→ **AVAILABLE DATA**
-=-=-=-=-
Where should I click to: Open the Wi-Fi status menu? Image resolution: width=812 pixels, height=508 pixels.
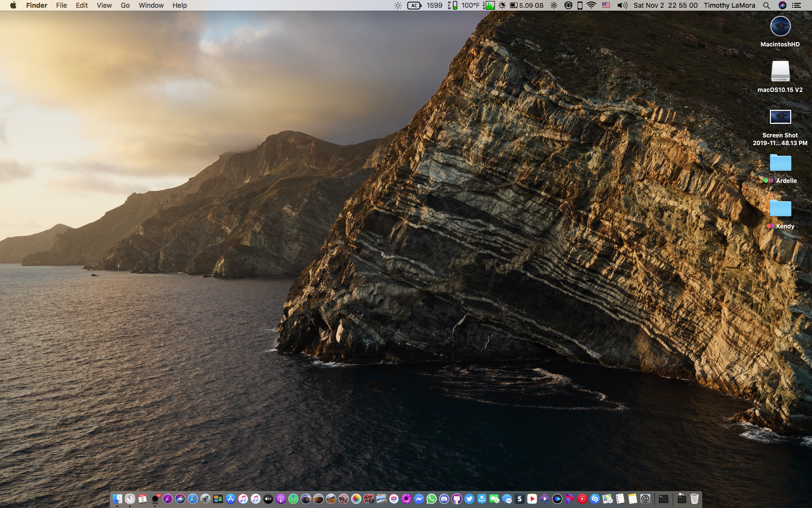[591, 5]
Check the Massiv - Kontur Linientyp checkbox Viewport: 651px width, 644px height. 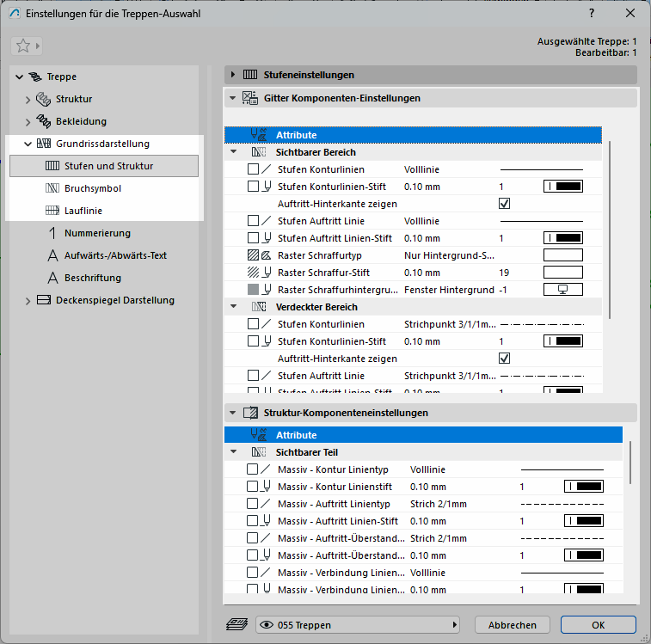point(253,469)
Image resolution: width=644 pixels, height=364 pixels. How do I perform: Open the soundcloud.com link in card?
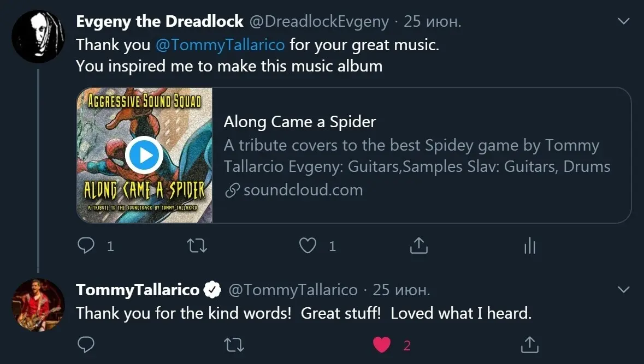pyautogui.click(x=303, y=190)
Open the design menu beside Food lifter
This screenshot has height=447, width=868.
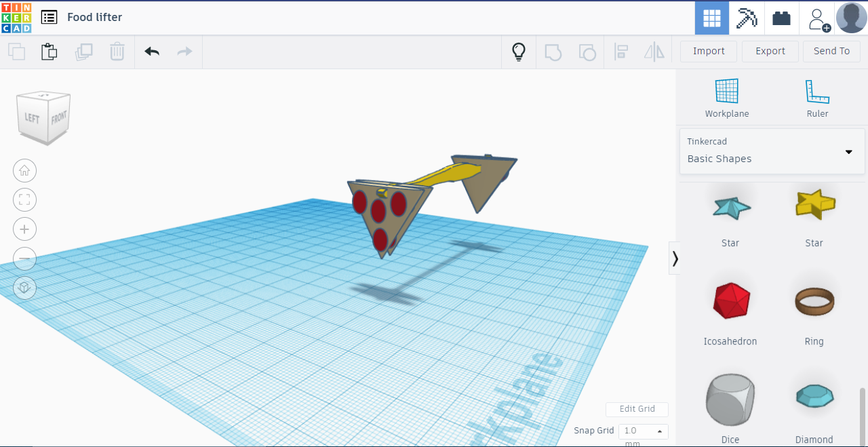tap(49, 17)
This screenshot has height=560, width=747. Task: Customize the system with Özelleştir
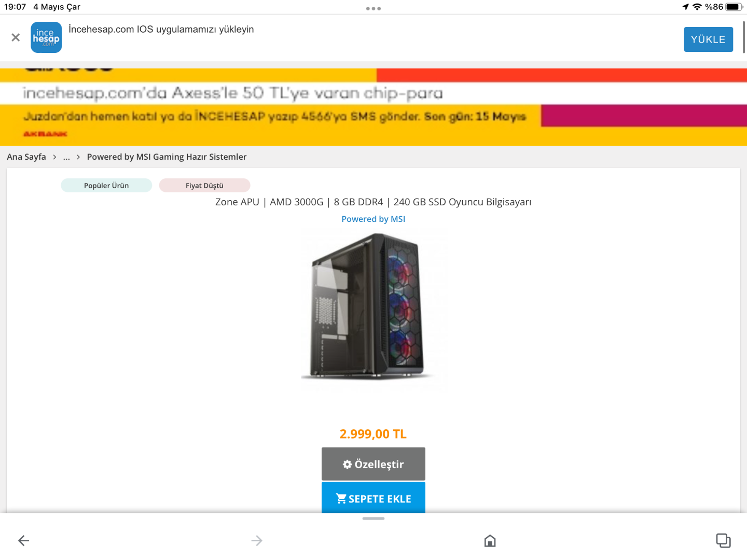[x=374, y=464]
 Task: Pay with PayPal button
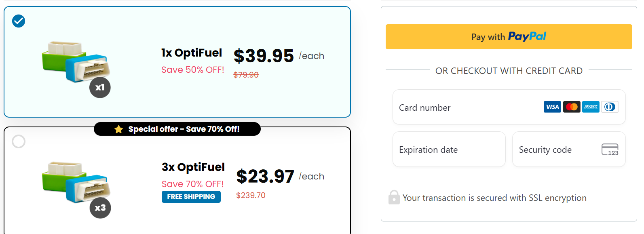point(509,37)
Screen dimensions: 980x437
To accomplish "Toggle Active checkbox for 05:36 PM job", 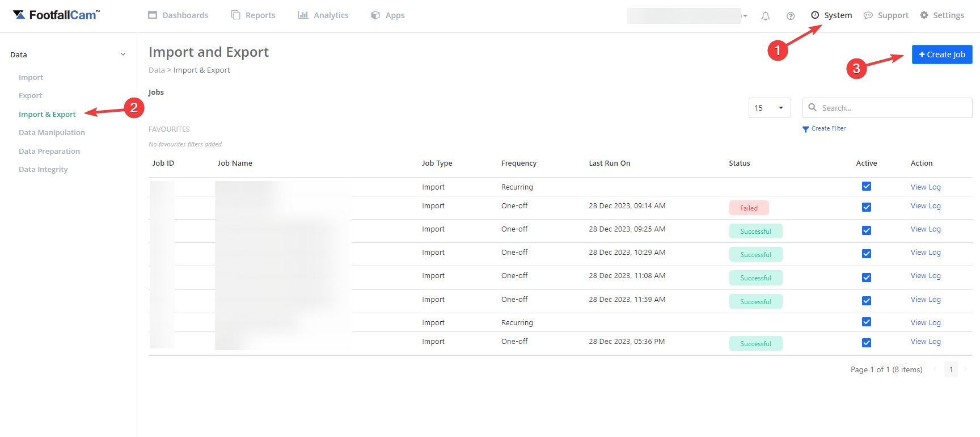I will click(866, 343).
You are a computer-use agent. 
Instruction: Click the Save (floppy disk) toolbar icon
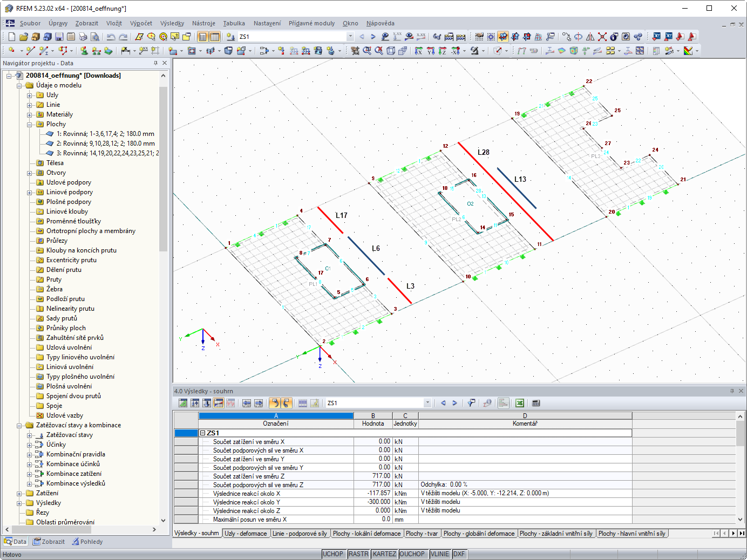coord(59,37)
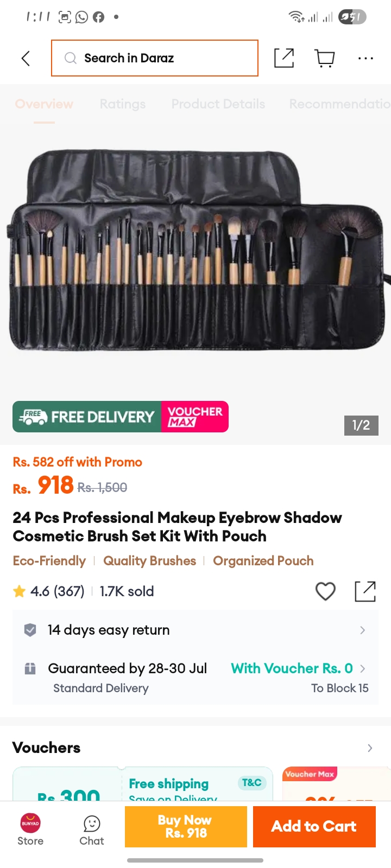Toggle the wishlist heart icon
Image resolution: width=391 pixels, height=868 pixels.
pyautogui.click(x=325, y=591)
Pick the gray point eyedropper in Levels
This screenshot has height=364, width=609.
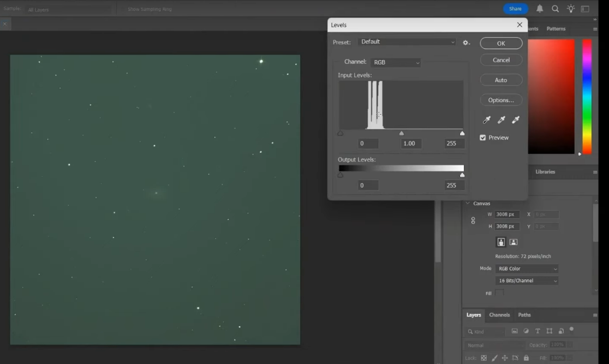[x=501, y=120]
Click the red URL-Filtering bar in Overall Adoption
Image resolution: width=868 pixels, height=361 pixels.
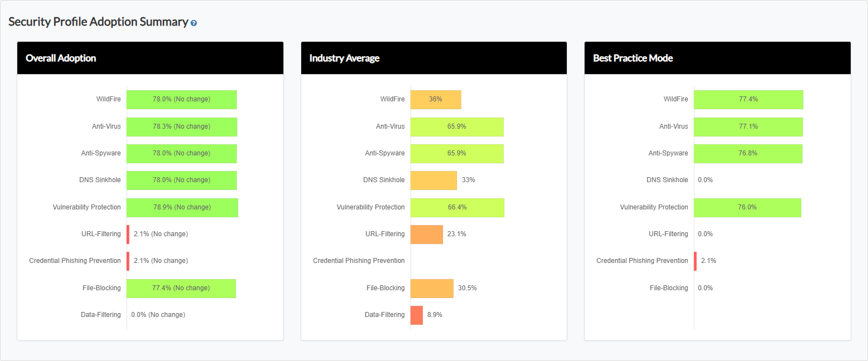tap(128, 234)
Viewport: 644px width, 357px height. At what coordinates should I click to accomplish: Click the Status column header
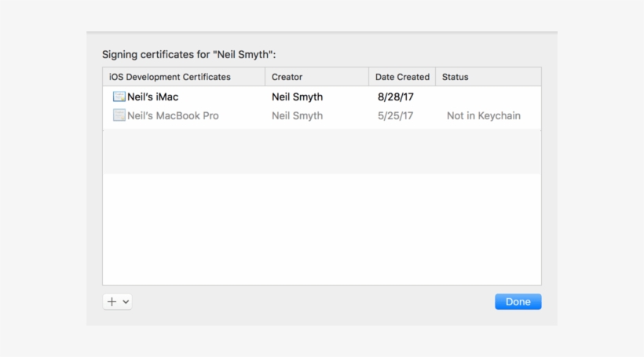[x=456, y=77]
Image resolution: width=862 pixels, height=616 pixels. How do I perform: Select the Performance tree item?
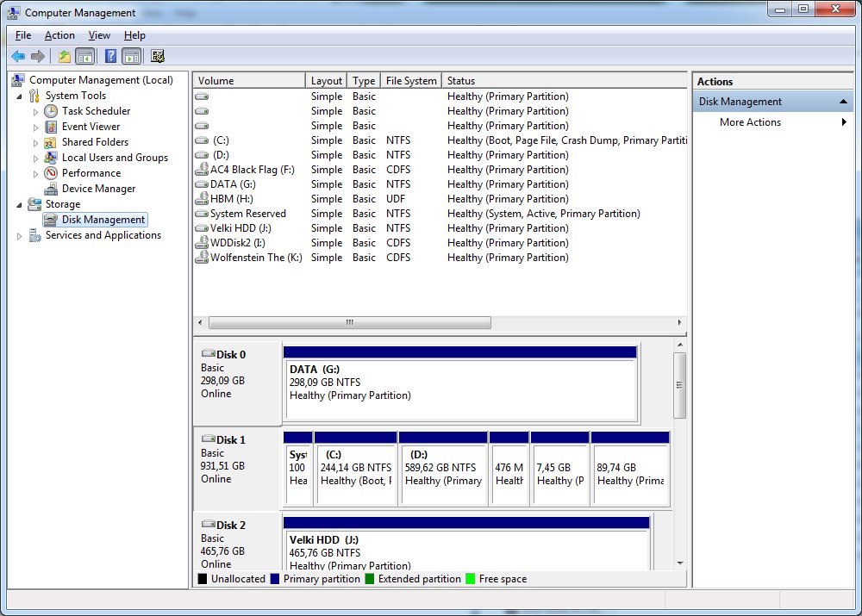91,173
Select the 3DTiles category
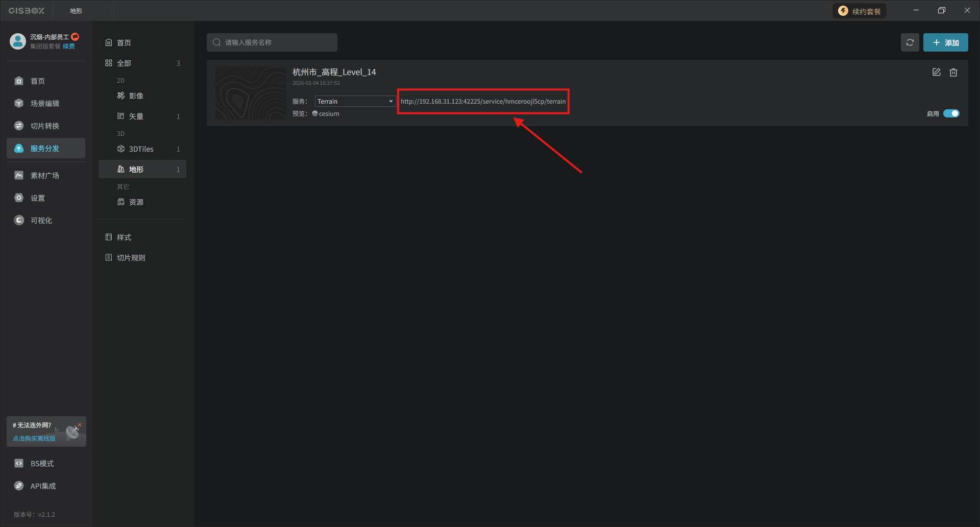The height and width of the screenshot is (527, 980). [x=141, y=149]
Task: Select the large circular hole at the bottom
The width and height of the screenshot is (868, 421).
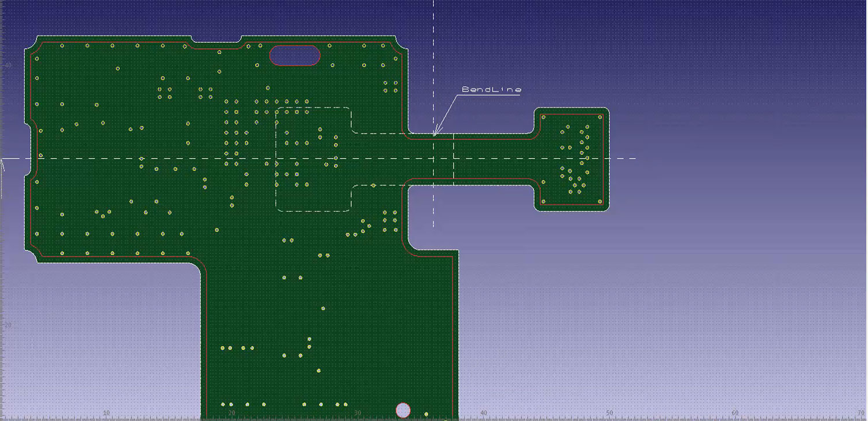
-=-=-=-=-
→ **EXERCISE OBJECTIVE**
Copy out the lines above from the line containing "This screenshot has height=447, width=868." through the line containing "Screen dimensions: 980x437", exactly, and keep the pictures out.

→ **SOLUTION BELOW**
This screenshot has height=447, width=868.
tap(49, 17)
This screenshot has height=560, width=747. Task: Customize the system with Özelleştir
[x=374, y=464]
 Task: Pay with PayPal button
point(509,37)
Screen dimensions: 980x437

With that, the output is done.